Modern Age

If the medieval period had marked the fate of the Castle of San Venanzo as closely related to the continuous taxes and harassment imposed by the substantial immobility of the Papal States, in the first half of the 18th century another large family, that of the Faina, suddenly breaks into the life of the Castle of San Venanzo making shocking changes to the economy of the area but, at the same time, laying the foundations for the destruction of the castle itself.

From the progenitor Filippo (late XVII century) building contractor from Montegabbione, to the greedy Angelo (1759-1843), to the forward-looking Venanzo (1787-1868), a rational strategy of marriages of convenience later turned into a targeted policy of investments for the purchase of agricultural land, practically at a sale price, from the Papal States to then make them fertile and productive with great reclamation works.

All this soon allowed Faina to acquire the noble title of Conti (1848) and to obtain with the Count Zeffirino Faina (1826-1917) first the hand of Napoleon’s granddaughter Luciana Bonaparte Valentini and then the title of senator of the Kingdom of Italy thanks to the patriotic merits acquired in the Risorgimento struggles in 1859 in Perugia.
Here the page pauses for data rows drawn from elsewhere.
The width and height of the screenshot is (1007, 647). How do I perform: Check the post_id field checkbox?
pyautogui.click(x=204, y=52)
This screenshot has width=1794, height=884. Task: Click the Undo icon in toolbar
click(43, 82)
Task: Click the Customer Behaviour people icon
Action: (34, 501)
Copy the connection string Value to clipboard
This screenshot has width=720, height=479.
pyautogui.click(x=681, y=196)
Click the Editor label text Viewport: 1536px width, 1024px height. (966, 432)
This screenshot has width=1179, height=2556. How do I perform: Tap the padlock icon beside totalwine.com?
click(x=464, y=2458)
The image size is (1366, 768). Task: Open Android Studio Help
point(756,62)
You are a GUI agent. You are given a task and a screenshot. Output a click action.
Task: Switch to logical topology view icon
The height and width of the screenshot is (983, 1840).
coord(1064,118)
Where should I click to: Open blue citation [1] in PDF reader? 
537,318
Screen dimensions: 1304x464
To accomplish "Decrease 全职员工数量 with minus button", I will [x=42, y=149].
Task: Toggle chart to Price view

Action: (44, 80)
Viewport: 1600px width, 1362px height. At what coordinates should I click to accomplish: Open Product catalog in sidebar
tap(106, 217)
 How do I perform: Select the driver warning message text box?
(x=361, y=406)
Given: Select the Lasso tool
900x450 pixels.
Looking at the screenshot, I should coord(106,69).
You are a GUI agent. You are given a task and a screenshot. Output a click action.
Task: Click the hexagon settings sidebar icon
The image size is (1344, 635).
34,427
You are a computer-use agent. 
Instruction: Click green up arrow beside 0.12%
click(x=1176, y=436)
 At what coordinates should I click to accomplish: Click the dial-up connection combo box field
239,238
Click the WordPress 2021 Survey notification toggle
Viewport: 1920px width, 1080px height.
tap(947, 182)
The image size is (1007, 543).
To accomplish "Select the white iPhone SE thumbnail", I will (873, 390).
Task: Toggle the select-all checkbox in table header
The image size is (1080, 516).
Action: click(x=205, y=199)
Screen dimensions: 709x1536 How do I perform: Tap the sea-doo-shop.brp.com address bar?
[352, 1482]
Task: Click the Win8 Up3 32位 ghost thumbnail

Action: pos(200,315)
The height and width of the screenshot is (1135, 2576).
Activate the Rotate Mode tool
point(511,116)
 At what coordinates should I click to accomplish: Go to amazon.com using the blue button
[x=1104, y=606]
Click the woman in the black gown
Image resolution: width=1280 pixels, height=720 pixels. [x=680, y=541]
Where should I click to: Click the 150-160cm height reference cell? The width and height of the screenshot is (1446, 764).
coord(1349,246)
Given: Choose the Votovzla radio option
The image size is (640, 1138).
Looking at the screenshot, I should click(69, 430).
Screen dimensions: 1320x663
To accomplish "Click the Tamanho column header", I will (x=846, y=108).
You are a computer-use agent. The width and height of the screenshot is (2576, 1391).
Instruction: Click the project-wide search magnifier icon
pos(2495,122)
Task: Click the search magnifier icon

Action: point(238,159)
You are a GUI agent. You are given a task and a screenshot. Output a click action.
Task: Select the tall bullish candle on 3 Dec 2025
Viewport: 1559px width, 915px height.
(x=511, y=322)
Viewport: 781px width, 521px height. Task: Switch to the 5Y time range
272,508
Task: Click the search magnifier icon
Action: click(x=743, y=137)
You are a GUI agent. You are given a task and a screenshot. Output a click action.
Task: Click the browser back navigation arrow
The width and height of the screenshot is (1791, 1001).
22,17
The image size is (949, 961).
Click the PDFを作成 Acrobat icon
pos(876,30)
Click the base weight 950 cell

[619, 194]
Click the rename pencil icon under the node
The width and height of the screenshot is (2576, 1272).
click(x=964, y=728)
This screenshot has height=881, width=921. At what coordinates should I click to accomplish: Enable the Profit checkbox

On the other hand, the grandson Eugenio Faina (1846-1926), son of his brother Claudio (1812-1874) killed by bandits, was responsible for the reclamation of the lands in Spante and San Venanzo and the great innovations implemented together with his uncle, with the introduction of the first experimental vineyards, the foundation of the Faculty of Agriculture of Perugia and the diffusion of Faina agricultural schools on the national territory.